8M22 – Quand la réappropriation politique menace la lutte féministe

35 000 personnes dans les rues de Paris pour lutter contre les violences machistes. 100 000 en Espagne en solidarité aux femmes du monde entier. 20 000 à Guatemala où le gouvernement vient de durcir la répression des recours à l’avortement et bannir le mariage homosexuel. Plusieurs milliers en Pologne, près de la frontière Ukrainienne, au Pakistan ou au Mexique. Des centaines en Afghanistan où ces milliers de femmes sont sorties manifester au péril de leur vie.

Le 8 mars, c’est la journée internationale de lutte pour les droits des femmes et des diversités de genre. C’est cette journée où le monde fait semblant de s’intéresser aux oppressions que subit cette moitié de l’humanité. C’est cette journée où, gloire au capitalisme, on peut trouver des aspirateurs à moitié prix pour célébrer la « journée de la femme ». C’est cette unique date dans l’année où l’on tolère parfois que toi, femme ou autre identité, tu sortes timidement de la place qui t’est imposée. Mais pas question de faire de vague non plus.

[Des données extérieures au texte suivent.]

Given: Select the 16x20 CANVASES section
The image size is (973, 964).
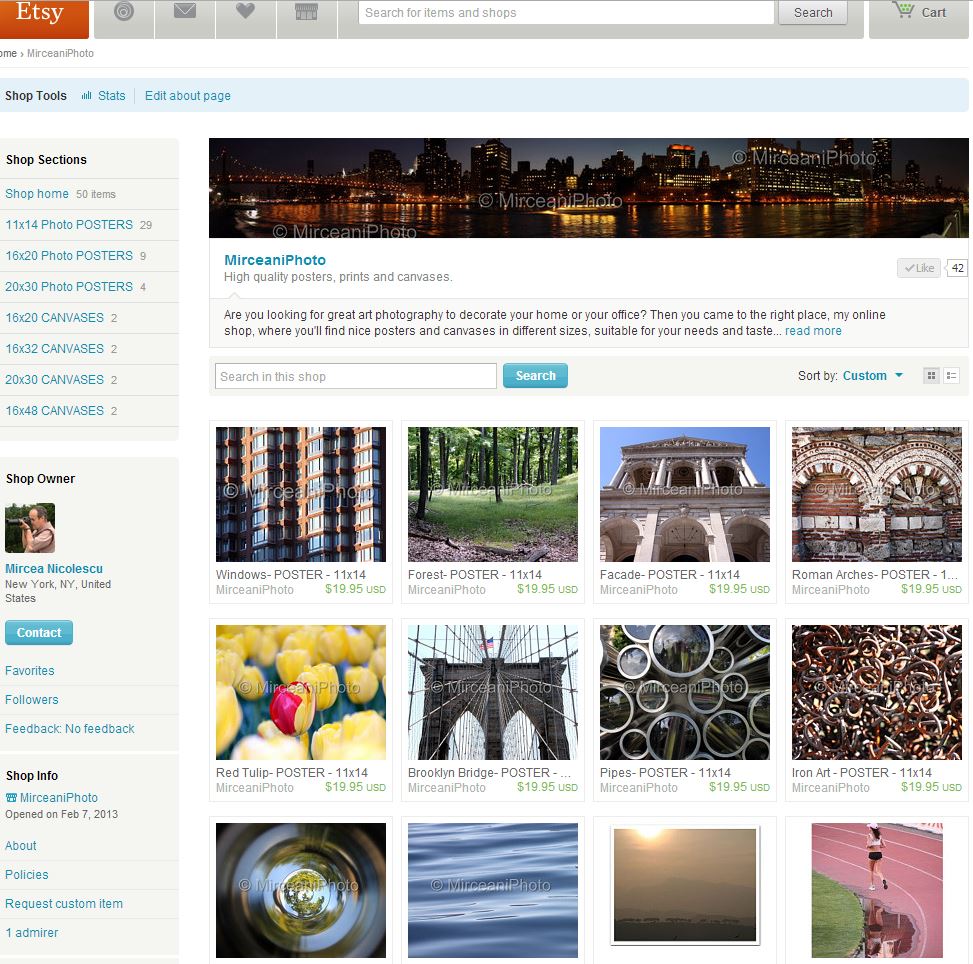Looking at the screenshot, I should pos(54,318).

Une seule journée où toute l’hypocrisie des politiques du monde entier, feignant lutter contre les discriminations sexistes, se révèle et s’expose au grand jour.

Sexistes, on vous voit

Chaque année c’est la même chose. À croire qu’en France, un 8 mars sans polémique ne serait pas un 8 mars. On se souvient que le 8 mars 2021, Libération publiait en Une la lettre d’un violeur à sa victime deux jours après un tweet de la police nationale culpabilisant les victimes de revenge porn. On aurait pu croire que le tollé provoqué par ces messages diffusés sur les réseaux sociaux leur ait servi de leçon. Et pourtant cette année, voilà que le compte de la police nationale du Puy-de-Dôme rend hommage, en cette journée de lutte pour les droits des femmes… aux hommes qui ont participé à l’acquisition de leur citoyenneté. Blague, provocation ou ignorance profonde, on se demande ce qui motive ce tweet… et quelle hypothèse est la plus terrible.

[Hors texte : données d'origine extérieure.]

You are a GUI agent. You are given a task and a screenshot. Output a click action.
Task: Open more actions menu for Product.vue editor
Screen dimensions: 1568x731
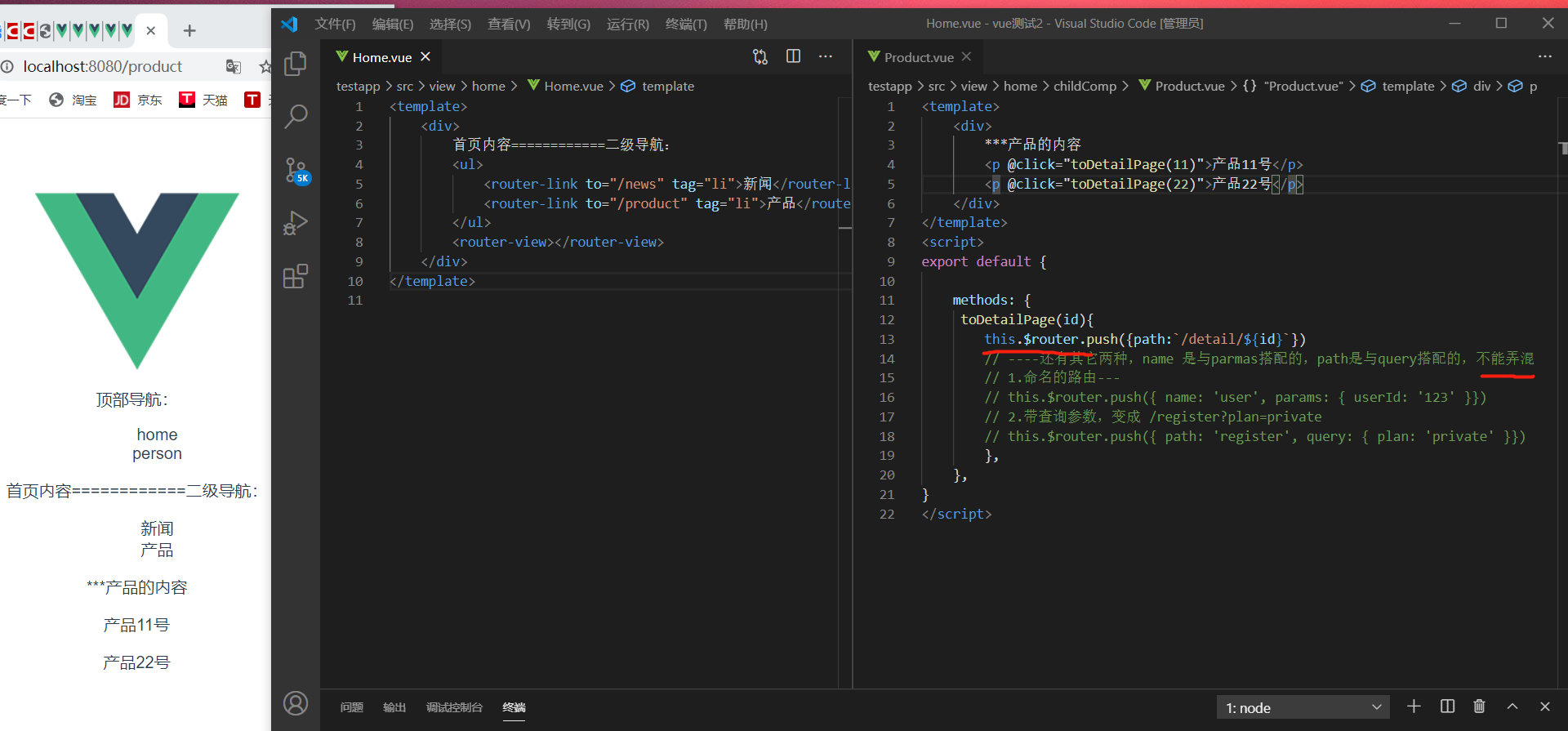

Le 8 mars, c’est aussi ce jour où l’on voit fleurir un nombre significatif d’articles ou de reportages dans les médias. En 2021, selon les derniers chiffres du CSA, les femmes représentaient 40% des intervenant∙es médiatiques, mais seulement 30% des invité∙es politiques dans les émissions de radio ou de télévision, un chiffre en baisse d’un point par rapport à 2020. Alors, face à ce système médiatique sexiste, à quoi peut-on s’attendre un 8 mars ? Sur 15 invité∙es dans les matinales françaises, 13 hommes. Le 8 mars, c’est donc aussi entendre sur les grands canaux de diffusions, des hommes discuter féminismes entre eux.

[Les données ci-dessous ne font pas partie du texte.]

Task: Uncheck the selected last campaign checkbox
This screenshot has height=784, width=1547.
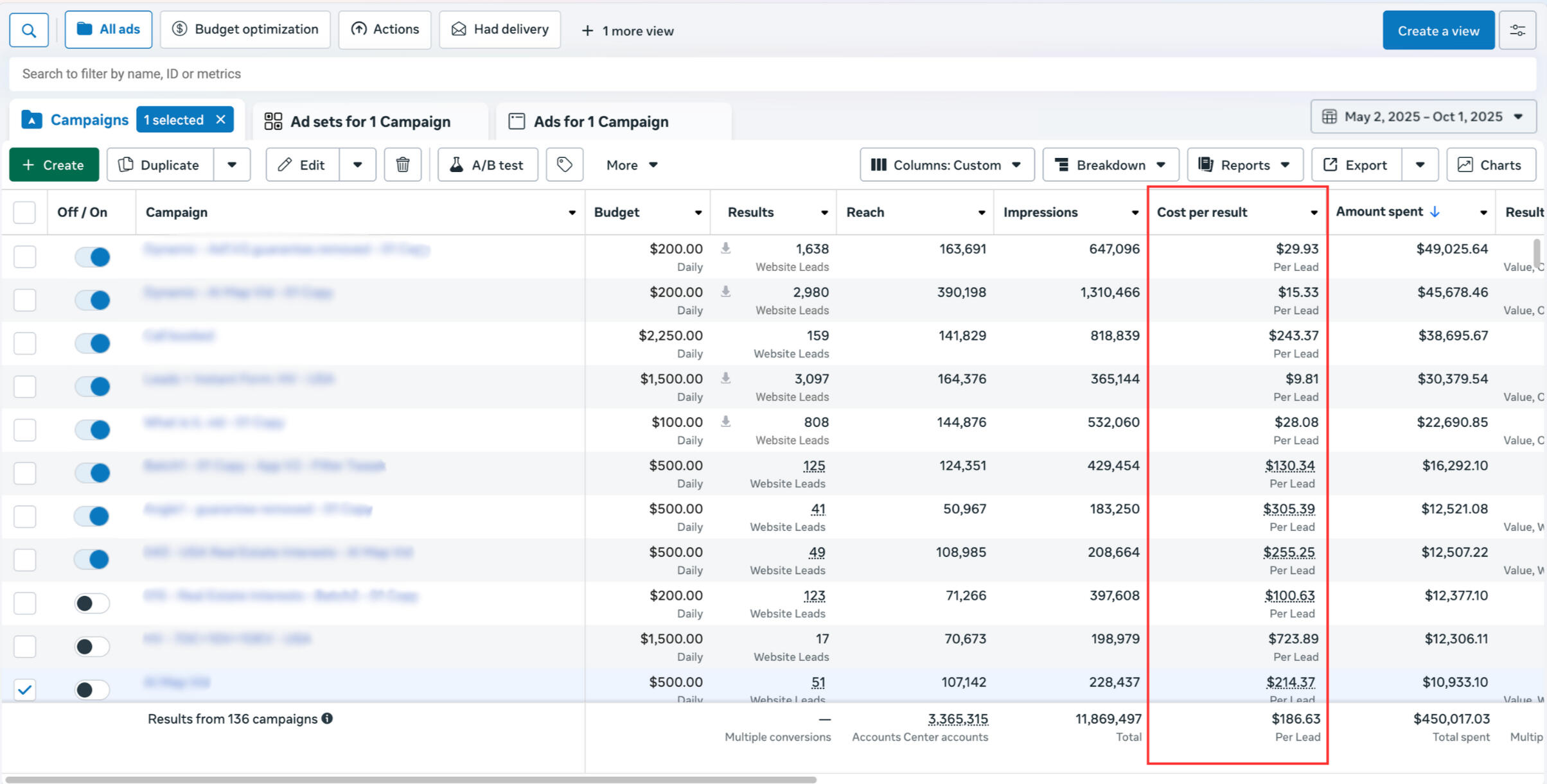Action: point(25,690)
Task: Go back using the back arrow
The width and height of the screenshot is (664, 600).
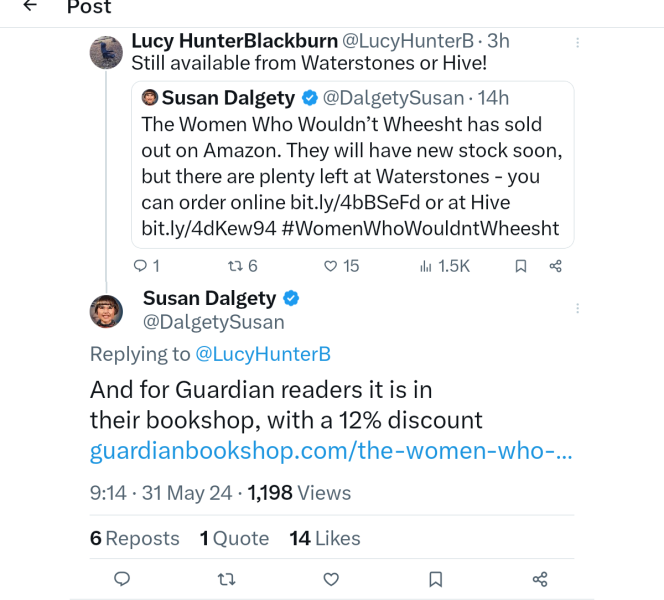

La France est loin d’être le seul pays dont les contradictions révèlent une réappropriation des mobilisations à des fins politiques. Que le porte-parole des talibans – qui depuis leur prise de pouvoir en Afghanistan n’ont fait que réduire les droits des femmes au très strict minimum – qualifie le 8 mars d’ « excellente occasion pour [les] femmes afghanes de revendiquer leurs droits légitimes » a de quoi faire grincer des dents. Et ce n’est qu’un exemple – certes extrême – parmi tant d’autres. Ce détournement des luttes féministes est aussi le fait des organisations internationales.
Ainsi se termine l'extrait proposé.